L’information n’a pas fait les grands titres des journaux… Et pour cause, Bruxelles – le pelé, le galeux d’où vient, c’est bien connu, tout le mal – vient de prendre une directive qui pourrait bien – si elle est ratifiée dans les mêmes termes par la France –  changer l’accès aux livres pour les déficients visuels.

Pour eux, il s’agit de franchir l’étape qui sépare le monde des copistes de celui de Gutenberg.

La directive prévoit en effet de permettre aux non-voyants d’accéder de manière inclusive à la version numérique de tous les livres et de pouvoir utiliser tous les livres numériques qui devront désormais être conçus pour une utilisation sans la vue.

La déficience visuelle survenant majoritairement avec le vieillissement, cette directive atténuera le sentiment d’isolement des personnes qui n’ont plus le toucher leur permettant d’apprendre le braille et que la perte de la vue prive du plaisir de la lecture.

Reste maintenant à la France de traduire cette directive dans son droit sans la vider de son caractère inclusif. La technostructure hexagonale n’est jamais à cours d’idée pour vider les bonnes lois de leurs avancées en en complexifiant l’application.

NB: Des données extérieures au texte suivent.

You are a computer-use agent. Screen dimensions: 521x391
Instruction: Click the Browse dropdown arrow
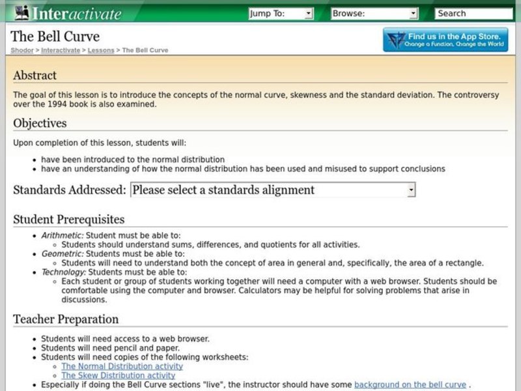pos(414,12)
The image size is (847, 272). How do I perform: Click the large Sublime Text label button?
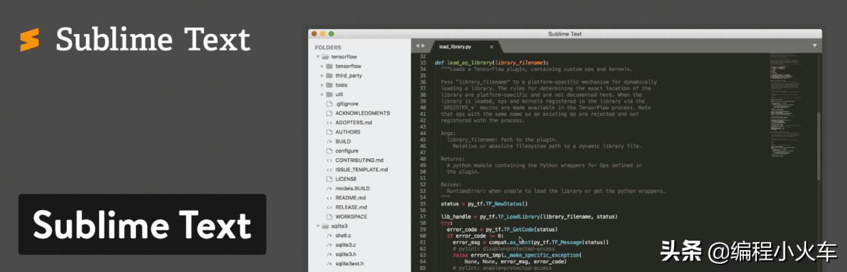[142, 224]
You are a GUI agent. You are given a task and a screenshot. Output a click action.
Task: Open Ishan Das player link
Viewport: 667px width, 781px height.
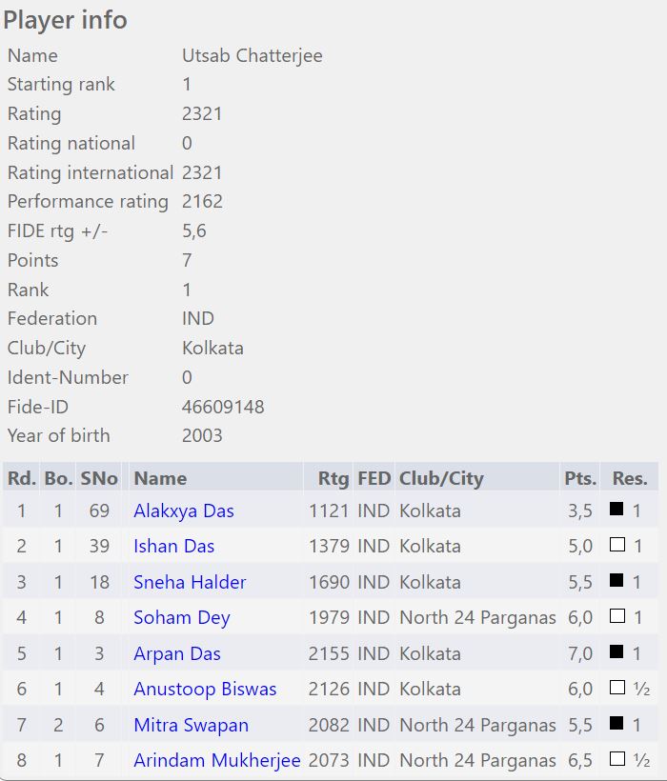[174, 546]

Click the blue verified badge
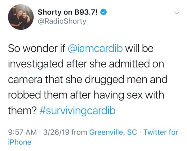(x=104, y=12)
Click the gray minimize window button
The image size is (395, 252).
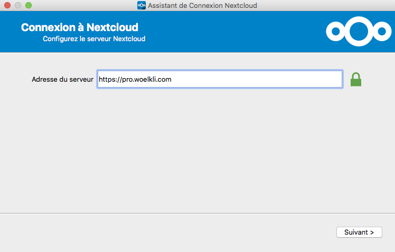tap(18, 5)
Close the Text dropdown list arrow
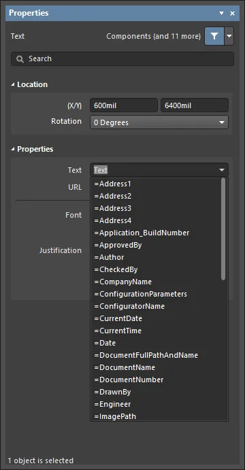This screenshot has height=470, width=245. (222, 170)
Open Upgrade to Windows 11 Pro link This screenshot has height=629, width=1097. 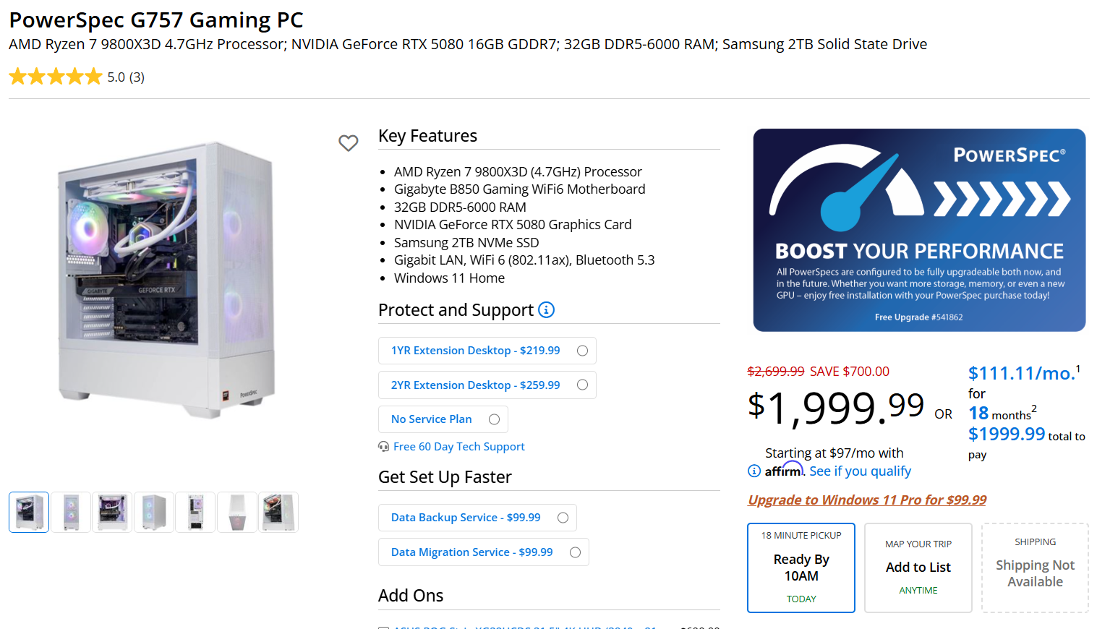(867, 500)
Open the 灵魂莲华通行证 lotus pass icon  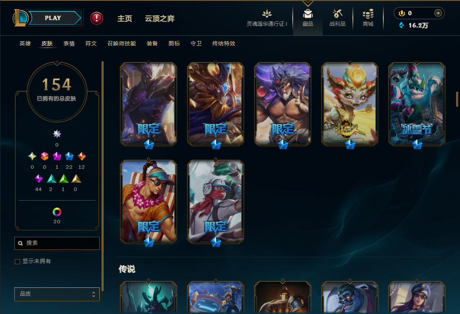pos(267,14)
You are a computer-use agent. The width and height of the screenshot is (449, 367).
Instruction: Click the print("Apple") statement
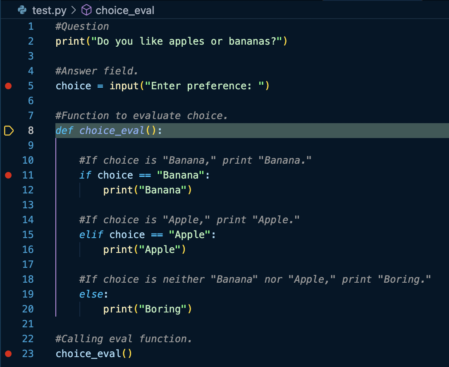pyautogui.click(x=144, y=250)
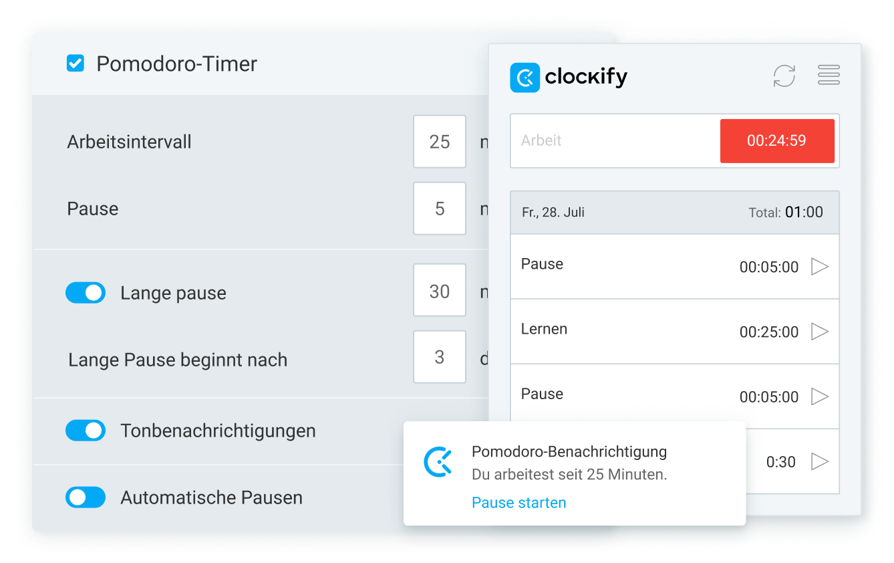Disable Automatische Pausen
Image resolution: width=894 pixels, height=563 pixels.
click(86, 497)
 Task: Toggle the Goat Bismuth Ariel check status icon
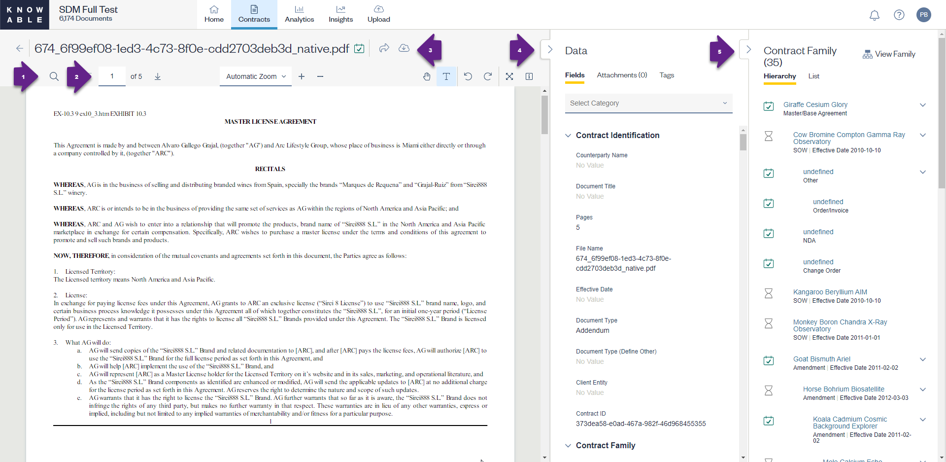(769, 360)
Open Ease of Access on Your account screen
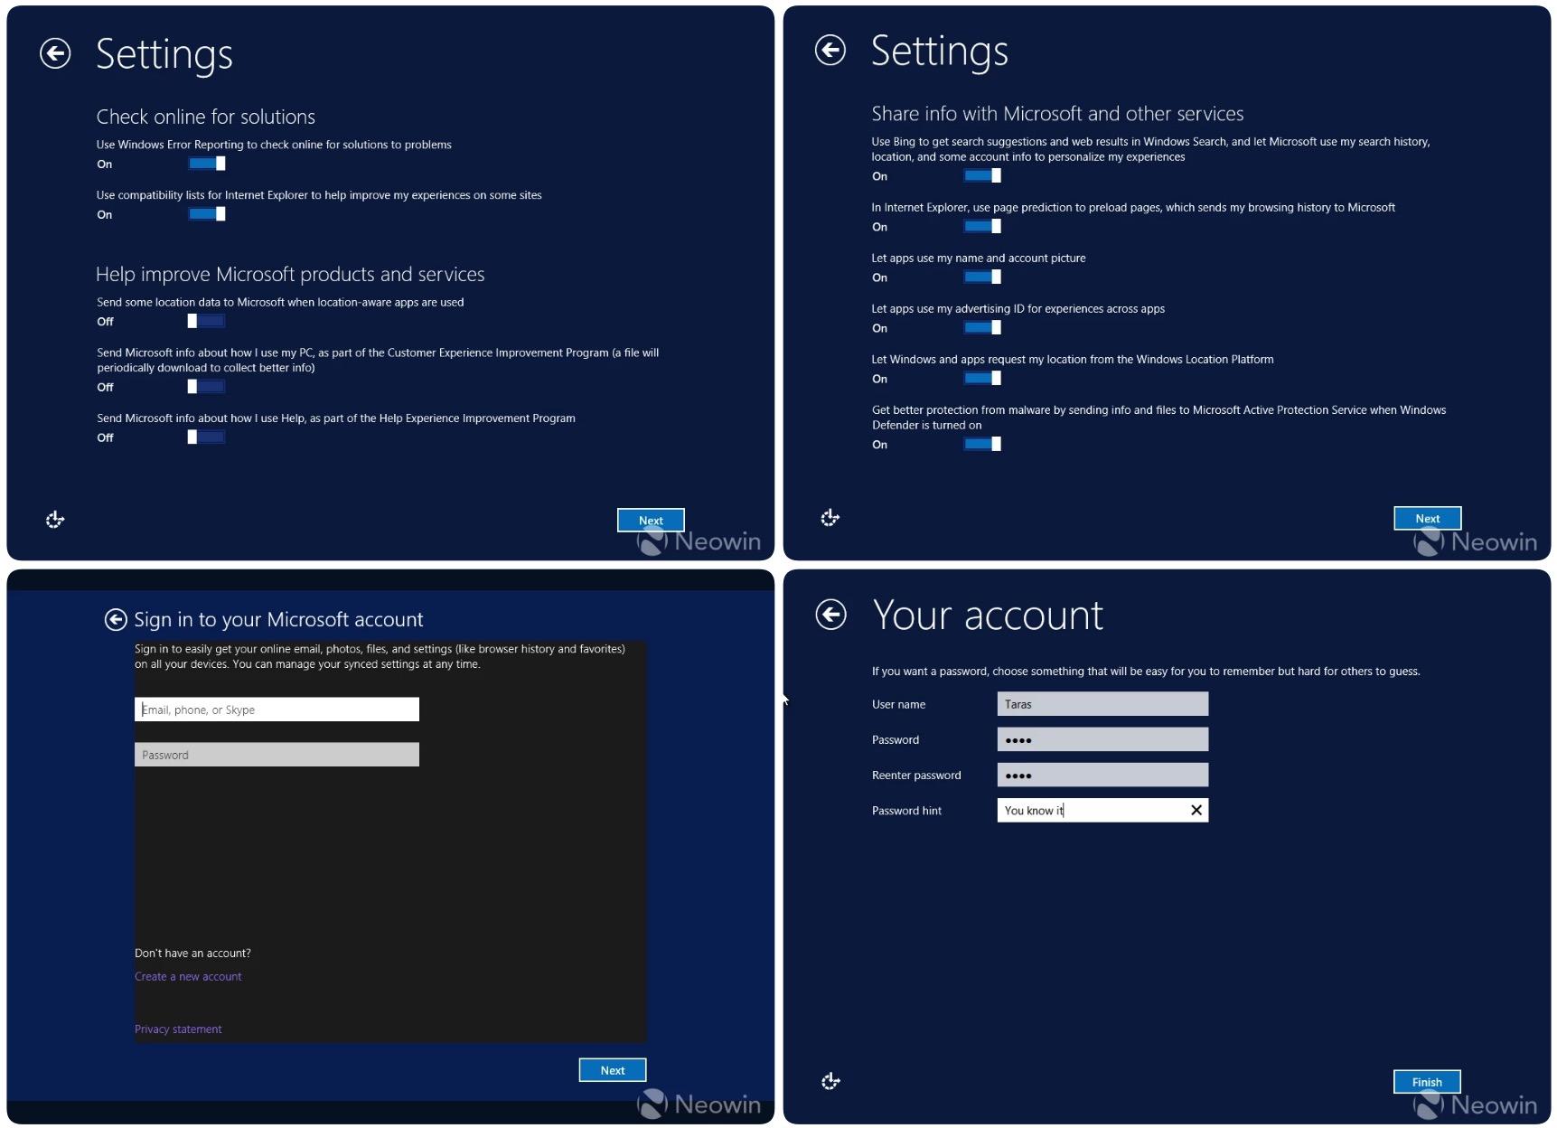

Ainsi, le décret de traduction en cours de validation prévoit une usine à gaz qui ne permettra pas au malvoyant d’aller demander son livre numérique à sa bibliothèque de quartier. Il crée une liste limitative d’organismes habilités à demander la version numérique des livres.

De même que c’est au pied du mur qu’on reconnaît le maçon, c’est au moment d’inclure qu’on reconnaît l’inclusion !

Le gouvernement a ici une occasion formidable de montrer à quoi sert l’Europe et de placer la France là où elle devrait toujours être, à la tête des pays qui promeuvent l’accessibilité universelle ! Elle doit bien ça à Louis Braille, 200 ans après l’invention en France de l’écriture qui porte son nom.